▶ **To do**: Reproduce the lines without any change, starting from the line that contains "Locate an element on the screen. Image" up to and including the line that contains "legend-item: 入口广场区 is".

▶ **Records from a dataset**:
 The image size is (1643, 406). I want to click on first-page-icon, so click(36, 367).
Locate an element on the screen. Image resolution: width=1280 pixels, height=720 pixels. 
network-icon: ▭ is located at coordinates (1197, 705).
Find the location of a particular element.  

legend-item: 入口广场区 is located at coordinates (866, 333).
---
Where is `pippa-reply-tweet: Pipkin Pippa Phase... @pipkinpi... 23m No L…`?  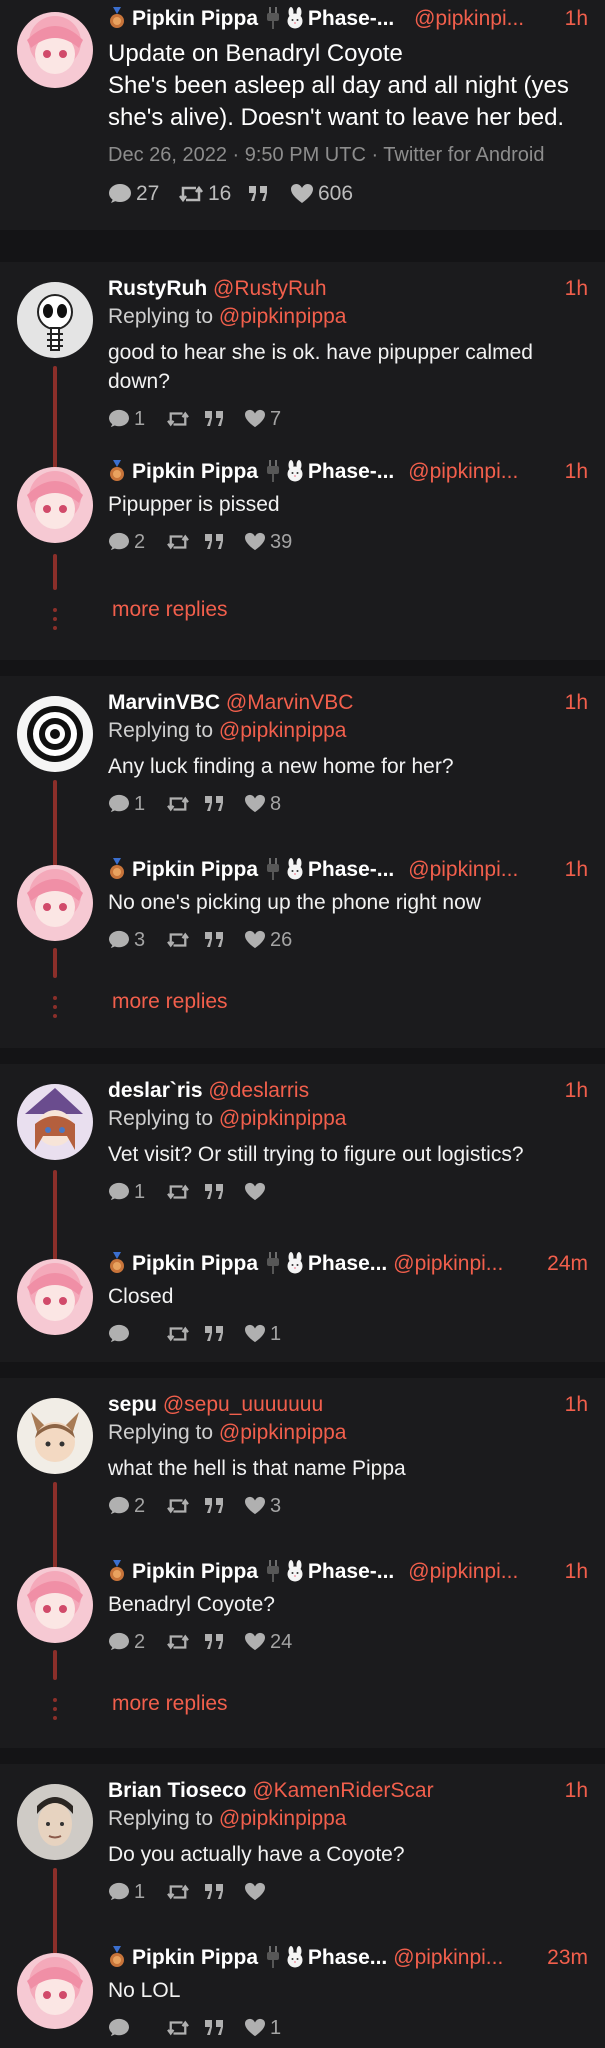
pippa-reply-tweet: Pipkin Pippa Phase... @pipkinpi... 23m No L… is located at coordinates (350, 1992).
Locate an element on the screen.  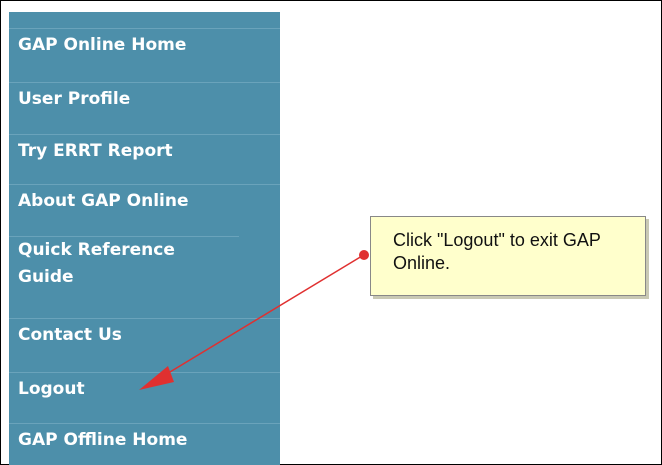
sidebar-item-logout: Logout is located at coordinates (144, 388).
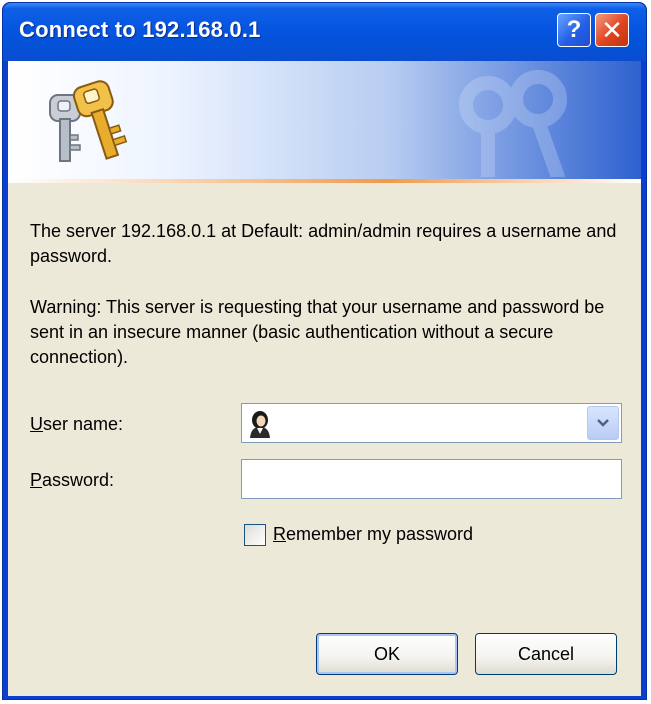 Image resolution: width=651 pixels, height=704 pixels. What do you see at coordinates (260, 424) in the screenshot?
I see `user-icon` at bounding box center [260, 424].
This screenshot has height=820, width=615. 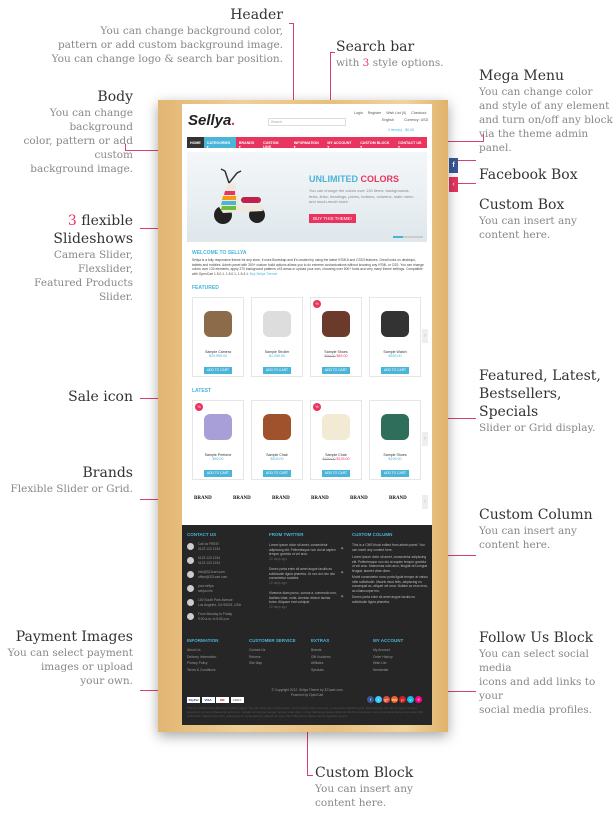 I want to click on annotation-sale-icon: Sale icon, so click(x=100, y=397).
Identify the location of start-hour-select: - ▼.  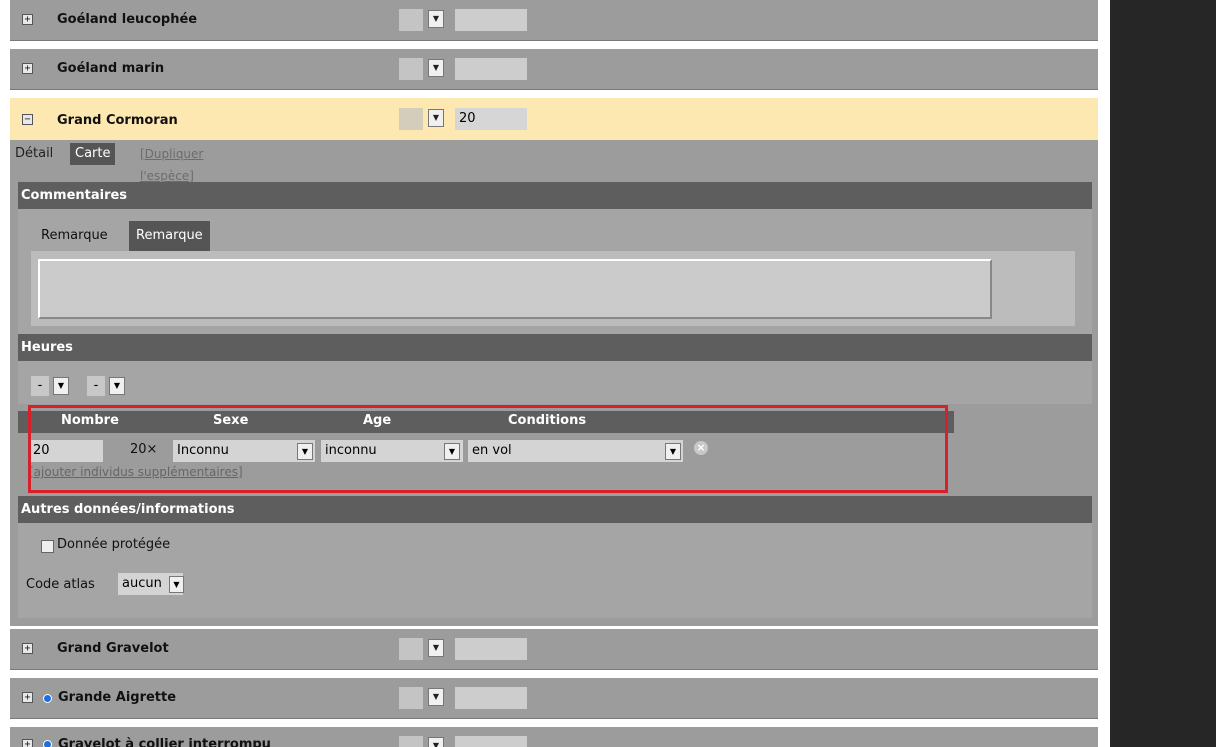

▶ **Response area**:
Locate an element on the screen. Image resolution: width=1280 pixels, height=720 pixels. 
network-icon: ▭ is located at coordinates (1197, 705).
Find the location of a particular element.  

legend-item: 入口广场区 is located at coordinates (866, 333).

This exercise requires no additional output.